--- Start PROVIDED INFORMATION ---

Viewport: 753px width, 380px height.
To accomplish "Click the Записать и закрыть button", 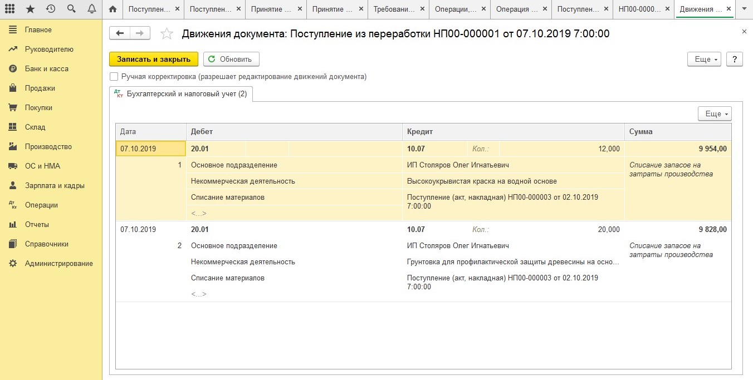I will pos(154,60).
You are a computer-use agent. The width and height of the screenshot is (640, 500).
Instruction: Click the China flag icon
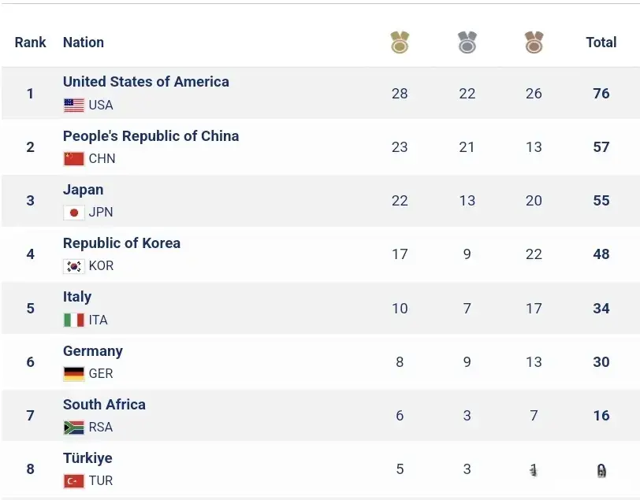tap(74, 158)
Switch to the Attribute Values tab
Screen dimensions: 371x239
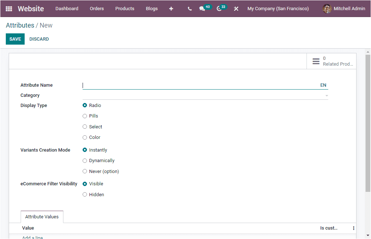pyautogui.click(x=42, y=217)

--- End PROVIDED INFORMATION ---

Write out word for word the stretch of the items from the line containing "Switch to the Attribute Values tab" through the end of the items. Leave the pictures out of your copy.

Switch to the Attribute Values tab
Screen dimensions: 371x239
pyautogui.click(x=42, y=217)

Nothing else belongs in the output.